When treating advanced renal cell carcinoma (aRCC), oncologists appear to prefer immune checkpoint inhibitor-based therapies regardless of PD-L1 status, according to findings presented at the 2022 American Society of Clinical Oncology (ASCO) Genitourinary Cancers Symposium.
The case-based study aimed to analyze the prescribing behaviors of community oncologists treating patients with aRCC based on their perceptions of results obtained from trials studying the various treatment regimens.
“In May 2021, medical oncologists experienced in treating aRCC were presented with key results from these trials and 2 clinical vignettes,” the authors explained. An audience response system was used to record preferences in treatment and reasons for decisions. Descriptive statistics were used to analyze responses.
A total of 103 oncologists participated in the study. Findings revealed that 76% of the participants would not order PD-L1 testing though 81% would use an ICI-based regimen for treatment. The analysis also found that, for a favorable risk aRCC patient, 65% of participants would prescribe ICI/tyrosine kinase inhibitor (TKI) therapy compared with 47% who would prescribe ICI/ICI therapy. Conversely, in poor risk aRCC patients, ICI/ICI therapy was more likely to be prescribed (52%) compared with ICI/TKI therapy (15%).
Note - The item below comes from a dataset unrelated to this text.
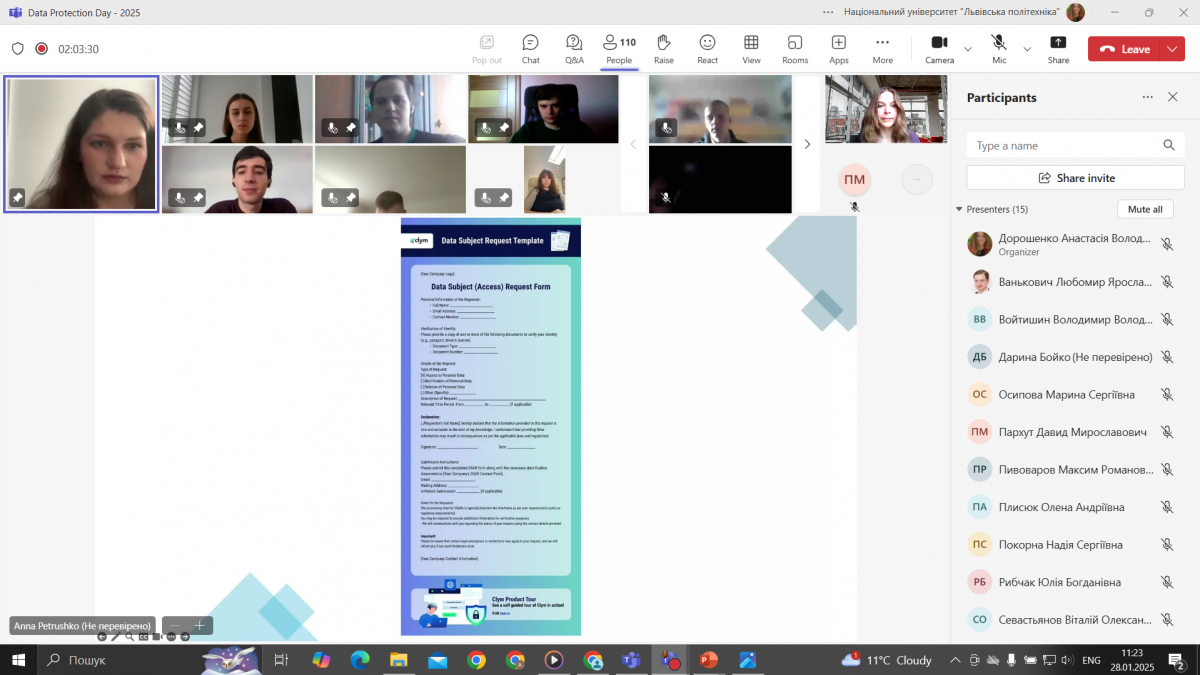This screenshot has height=675, width=1200.
Task: Open the Apps panel
Action: tap(838, 49)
Findings analyzing ICI/TKI regimens also showed pembrolizumab/axitinib (PA) to be slightly preferred over nivolumab/cabozantinib (NC) for the both poor risk (21% vs 20%, respectively) and intermediate risk (30% vs 23%, respectively) patient cases. For favorable risk aRCC, PA was found to be significantly preferred over NC (46% vs 19%, respectively).
Results of the study also revealed that the majority of participants considered trials that attained primary or survival endpoints to be strong influencers for decision-making, while trial design, short follow-up, no overall survival data, and high rates of discontinuation were found to be major limitations.
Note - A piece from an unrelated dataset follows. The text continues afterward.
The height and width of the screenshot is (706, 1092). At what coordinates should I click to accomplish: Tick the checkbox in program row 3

“Providers typically will treat aRCC patients with ICI-based regimens regardless of PD-L1 status and are more likely to prescribe an ICI/TKI regimen for favorable risk and an ICI/ICI regimen for poor risk aRCC,” the study authors concluded. “Given the nonsignificant difference in preference for PA over NC, further research is needed to assess factors influencing providers’ decisions.”
Disclosure: Some study authors declared affiliations with biotech, pharmaceutical, and/or device companies. Please see the original reference for a full list of authors’ disclosures.
Garjra A, Jeune-Smith Y, Vaishampayan UN, Rupard S. Assessing physician prescribing behaviors in first-line (1L) advanced renal cell carcinoma (aRCC): A case-based study. Presented at: ASCO-GU 2022; February 17-19, 2022; Abstract 355.